NAIROBI, 11 juin (IPS) – Le nouveau plan national du Kenya pour réduire la mortalité maternelle reconnaît l’importance d’une fourniture régulière de contraceptifs à travers le pays. En principe, les contraceptifs sont déjà disponibles, gratuits ou fortement subventionnés, dans les centres de santé et hôpitaux publics, mais pour les femmes qui dépendent du système de santé publique, la réalité est quelque peu différente.
Le pays a été ébranlé par des ruptures massives de certaines méthodes contraceptives cruciales au cours des récentes années. Des responsables de la santé affirment qu’à cause des ruptures dans des centres de santé publics, beaucoup de femmes sont incapables d’acheter les produits de contrôle des naissances qui sont chers dans les pharmacies privées et, par conséquent, finissent par tomber enceintes. “La plupart des clientes viennent demander Implanon (un contraceptif inséré sous la peau du bras d’une femme) mais elles ne peuvent pas obtenir ce qu’elles demandent”, a déclaré à IPS, Mohammed Salat Dagane, un infirmier en chef provincial dans la province du Nord-Est du Kenya. “Qu’est-ce qui les empêchera de tomber enceintes? Le taux de grossesse dans cette région est élevé”.
Karen Owuor, son homologue dans la province de l’ouest de Nyanza, avait la même histoire. “La majorité de nos clientes préfèrent les contraceptifs injectables ou chirurgicaux, mais ils ne sont pas accessibles dans la plupart de nos centres. Quand bien même ils sont disponibles dans le marché, ce n’est pas beaucoup de personnes qui peuvent les acheter; alors elles sont obligées soit d’attendre jusqu’à ce qu’ils soient fournis aux hôpitaux ou de tomber enceintes”, a-t-elle déclaré. L’Enquête démographique de la santé du Kenya (KDHS), en 2003, a indiqué que 24 pour cent des femmes, qui ne veulent pas d’un autre enfant dans les deux années suivantes, n’utilisent pas la contraception du fait de son indisponibilité. Le manque d’accès aux produits de planning familial, notamment les contraceptifs chirurgicaux et injectables, constitue un facteur majeur contribuant au chiffre, ajouté à un manque de sensibilisation sur les méthodes disponibles. Selon Josephine Kibaru, directrice du département de la santé familiale au ministère de la Santé, les ruptures de stock ont été largement dues à des fonds insuffisants pour acheter les produits.

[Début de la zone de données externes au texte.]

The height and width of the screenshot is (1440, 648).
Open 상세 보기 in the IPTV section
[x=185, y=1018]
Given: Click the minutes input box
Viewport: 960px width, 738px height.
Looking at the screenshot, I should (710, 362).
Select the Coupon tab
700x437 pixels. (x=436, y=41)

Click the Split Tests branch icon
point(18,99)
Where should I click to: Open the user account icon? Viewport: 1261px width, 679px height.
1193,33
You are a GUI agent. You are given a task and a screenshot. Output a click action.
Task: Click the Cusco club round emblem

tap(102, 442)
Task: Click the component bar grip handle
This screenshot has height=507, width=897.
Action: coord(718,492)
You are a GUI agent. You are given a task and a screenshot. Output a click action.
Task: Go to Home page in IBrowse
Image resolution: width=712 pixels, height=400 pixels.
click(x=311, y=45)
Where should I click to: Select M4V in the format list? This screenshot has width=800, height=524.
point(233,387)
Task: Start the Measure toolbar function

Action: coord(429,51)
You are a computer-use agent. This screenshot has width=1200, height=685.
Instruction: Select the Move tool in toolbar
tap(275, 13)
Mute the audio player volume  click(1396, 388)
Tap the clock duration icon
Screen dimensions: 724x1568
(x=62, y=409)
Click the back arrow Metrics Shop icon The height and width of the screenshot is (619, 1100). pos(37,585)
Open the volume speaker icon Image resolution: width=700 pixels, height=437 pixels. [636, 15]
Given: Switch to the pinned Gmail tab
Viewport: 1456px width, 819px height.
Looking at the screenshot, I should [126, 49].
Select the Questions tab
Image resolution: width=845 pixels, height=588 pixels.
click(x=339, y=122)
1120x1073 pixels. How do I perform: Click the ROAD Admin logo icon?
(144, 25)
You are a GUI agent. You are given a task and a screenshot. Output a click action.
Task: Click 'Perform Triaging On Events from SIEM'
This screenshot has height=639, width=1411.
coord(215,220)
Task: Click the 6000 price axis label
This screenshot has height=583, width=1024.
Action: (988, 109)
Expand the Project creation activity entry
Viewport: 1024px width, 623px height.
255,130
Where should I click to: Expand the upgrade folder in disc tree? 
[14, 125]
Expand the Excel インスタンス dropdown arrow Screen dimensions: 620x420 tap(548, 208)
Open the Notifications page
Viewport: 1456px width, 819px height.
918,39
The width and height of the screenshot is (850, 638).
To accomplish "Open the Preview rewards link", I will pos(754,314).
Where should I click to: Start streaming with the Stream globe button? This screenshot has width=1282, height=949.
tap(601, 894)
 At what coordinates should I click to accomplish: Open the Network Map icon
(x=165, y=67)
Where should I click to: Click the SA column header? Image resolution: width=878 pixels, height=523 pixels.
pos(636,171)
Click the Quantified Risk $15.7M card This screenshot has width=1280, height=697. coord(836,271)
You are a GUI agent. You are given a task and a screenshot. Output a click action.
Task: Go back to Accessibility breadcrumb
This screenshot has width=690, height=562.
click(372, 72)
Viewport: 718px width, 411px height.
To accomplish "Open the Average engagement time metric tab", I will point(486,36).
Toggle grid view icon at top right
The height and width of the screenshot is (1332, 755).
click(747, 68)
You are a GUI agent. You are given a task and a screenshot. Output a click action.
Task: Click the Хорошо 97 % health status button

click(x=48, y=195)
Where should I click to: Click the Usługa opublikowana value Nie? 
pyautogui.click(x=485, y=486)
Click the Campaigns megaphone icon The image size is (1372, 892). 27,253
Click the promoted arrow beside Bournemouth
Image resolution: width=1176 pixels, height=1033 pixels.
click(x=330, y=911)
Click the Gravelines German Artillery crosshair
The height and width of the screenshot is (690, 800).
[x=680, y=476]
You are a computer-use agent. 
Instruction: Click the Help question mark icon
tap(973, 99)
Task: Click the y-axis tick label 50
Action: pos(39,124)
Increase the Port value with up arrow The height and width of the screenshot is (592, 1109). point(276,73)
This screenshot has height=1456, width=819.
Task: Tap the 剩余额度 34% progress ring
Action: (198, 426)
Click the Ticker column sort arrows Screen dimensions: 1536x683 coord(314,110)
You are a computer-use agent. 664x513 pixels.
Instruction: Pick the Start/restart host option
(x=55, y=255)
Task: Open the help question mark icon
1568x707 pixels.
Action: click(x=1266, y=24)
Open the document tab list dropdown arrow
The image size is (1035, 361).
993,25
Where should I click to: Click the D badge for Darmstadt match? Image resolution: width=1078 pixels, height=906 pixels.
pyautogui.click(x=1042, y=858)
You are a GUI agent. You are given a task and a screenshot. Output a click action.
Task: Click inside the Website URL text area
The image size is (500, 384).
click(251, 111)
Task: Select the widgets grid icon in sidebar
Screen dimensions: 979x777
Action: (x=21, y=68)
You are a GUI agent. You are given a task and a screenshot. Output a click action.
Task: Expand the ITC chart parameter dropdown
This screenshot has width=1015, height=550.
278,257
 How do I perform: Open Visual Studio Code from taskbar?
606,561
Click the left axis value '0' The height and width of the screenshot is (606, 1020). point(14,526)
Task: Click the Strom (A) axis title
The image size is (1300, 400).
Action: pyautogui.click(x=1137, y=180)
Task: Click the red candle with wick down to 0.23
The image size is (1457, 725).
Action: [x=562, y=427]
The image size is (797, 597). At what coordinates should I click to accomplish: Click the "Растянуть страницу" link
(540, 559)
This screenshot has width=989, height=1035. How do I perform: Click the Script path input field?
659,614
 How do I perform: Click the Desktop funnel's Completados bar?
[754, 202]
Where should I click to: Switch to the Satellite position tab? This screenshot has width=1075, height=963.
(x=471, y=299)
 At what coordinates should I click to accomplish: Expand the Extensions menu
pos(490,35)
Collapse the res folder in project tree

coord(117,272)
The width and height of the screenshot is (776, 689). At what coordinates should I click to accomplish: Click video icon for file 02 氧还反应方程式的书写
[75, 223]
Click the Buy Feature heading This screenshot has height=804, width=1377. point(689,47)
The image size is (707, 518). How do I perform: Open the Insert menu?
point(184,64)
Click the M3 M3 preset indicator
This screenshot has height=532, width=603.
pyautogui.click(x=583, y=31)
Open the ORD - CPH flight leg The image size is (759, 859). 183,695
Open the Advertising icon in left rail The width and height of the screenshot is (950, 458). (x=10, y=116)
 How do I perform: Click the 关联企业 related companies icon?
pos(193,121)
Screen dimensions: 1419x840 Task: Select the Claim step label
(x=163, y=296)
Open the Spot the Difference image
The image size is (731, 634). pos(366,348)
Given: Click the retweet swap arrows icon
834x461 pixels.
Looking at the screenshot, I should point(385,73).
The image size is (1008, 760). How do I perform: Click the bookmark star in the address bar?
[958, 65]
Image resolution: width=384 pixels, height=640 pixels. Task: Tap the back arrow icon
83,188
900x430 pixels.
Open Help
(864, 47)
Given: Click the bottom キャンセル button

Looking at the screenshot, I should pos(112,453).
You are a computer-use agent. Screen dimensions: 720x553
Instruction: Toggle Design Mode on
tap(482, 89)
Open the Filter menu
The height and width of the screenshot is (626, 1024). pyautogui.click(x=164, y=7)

Les obstacles bureaucratiques entre les différents ministères – notamment des difficultés et retards énormes pour assurer le décaissement des fonds au ministère de la Santé par le ministère des Finances – ont été critiqués.
L’organe gouvernemental pour l’approvisionnement de médicaments, l’Agence des approvisionnements en médicaments du Kenya (KEMSA), a été aussi accusé du refus de fournir promptement les contraceptifs aux centres de santé publics. “Si une femme vient et manque de contraceptifs de son choix dans nos hôpitaux, même s’ils sont amenés plus tard, il n’y aura pas de différence. La prochaine fois qu’elle viendra, ce sera lorsqu’une accoucheuse traditionnelle nous l’enverra mourante des complications d’une grossesse non planifiée”, a-t-elle souligné.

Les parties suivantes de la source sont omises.